My indecisiveness about what to do with this site have also been in part due to that attachment.
Should I use it as my personal home page? Should it be my resume? Maybe both?
The current iteration is a presentation trying to lay the foundation to do both: casual tone, but here are my projects. Here are some of my personal thoughts and some technical things I’ve learned.
At the moment, I’m job hunting and refactoring the site. As with any job hunting, I’ve also been sending out my site. It wasn’t until recently where I found myself writing an article about the music I make, games I’ve played, and personal explorations that I began to think to myself: hmm, perhaps these should go elsewhere.
But, why? These things comprise me—I should be able to do express them freely right? True, but one thing I can’t escape the nagging in the back of my head to keep the branding™ separate. Would recruiters care?

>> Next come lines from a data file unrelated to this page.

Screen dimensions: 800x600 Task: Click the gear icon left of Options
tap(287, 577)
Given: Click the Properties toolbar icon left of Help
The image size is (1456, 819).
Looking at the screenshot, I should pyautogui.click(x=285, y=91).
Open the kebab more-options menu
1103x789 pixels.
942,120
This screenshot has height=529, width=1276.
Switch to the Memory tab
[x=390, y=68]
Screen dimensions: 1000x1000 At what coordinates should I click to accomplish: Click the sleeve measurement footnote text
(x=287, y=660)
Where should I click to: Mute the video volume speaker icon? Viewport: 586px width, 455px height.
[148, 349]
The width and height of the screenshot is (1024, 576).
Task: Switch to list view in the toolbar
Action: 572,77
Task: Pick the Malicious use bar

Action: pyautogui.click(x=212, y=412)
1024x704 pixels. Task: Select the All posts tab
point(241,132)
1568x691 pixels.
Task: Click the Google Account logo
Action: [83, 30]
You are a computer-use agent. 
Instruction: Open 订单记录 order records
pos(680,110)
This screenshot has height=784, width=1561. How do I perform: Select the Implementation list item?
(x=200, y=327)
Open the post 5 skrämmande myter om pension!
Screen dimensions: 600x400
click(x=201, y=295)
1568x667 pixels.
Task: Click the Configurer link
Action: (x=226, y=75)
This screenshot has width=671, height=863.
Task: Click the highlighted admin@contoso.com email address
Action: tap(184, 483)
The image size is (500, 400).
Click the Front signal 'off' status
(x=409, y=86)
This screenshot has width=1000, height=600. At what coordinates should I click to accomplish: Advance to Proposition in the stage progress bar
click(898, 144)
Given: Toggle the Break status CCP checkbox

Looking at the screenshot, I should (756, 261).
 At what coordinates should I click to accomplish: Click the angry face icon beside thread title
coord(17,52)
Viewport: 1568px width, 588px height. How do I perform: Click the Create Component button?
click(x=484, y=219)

Probably not. But someone looking over my resume might.
The commoditization of the self is small price for potential employment after all, right?
SubSeven™
Let me be clear about one thing: I dislike corporate façades. Even after finding the focus on this site, I have no intention to deliberately tailor anything I make fit a corporate mold; it’s going to be “professionalism” on my terms.
I’m not changing my tone. Future posts will likely contain bleed from my opinions (read: this post). I’m certainly not going to start blessed-posting on LinkedIn. I’m buried in so many layers of irony that I don’t even think I could.
With that said, I still can’t ignore the fact that a compromise is being made, but it’s one that, at least for now is acceptable.
While I won’t be posting things of the personal flavour here, that doesn’t mean I won’t post them elsewhere. My hobby of collecting domains has finally paid off!
Conclusion
I would like to hear the thoughts of others, especially from folks in underrepresented groups. Should we compromise? How do you approach your own presence online, in the context of professionalism? Does it differ from how your approach it in the real world?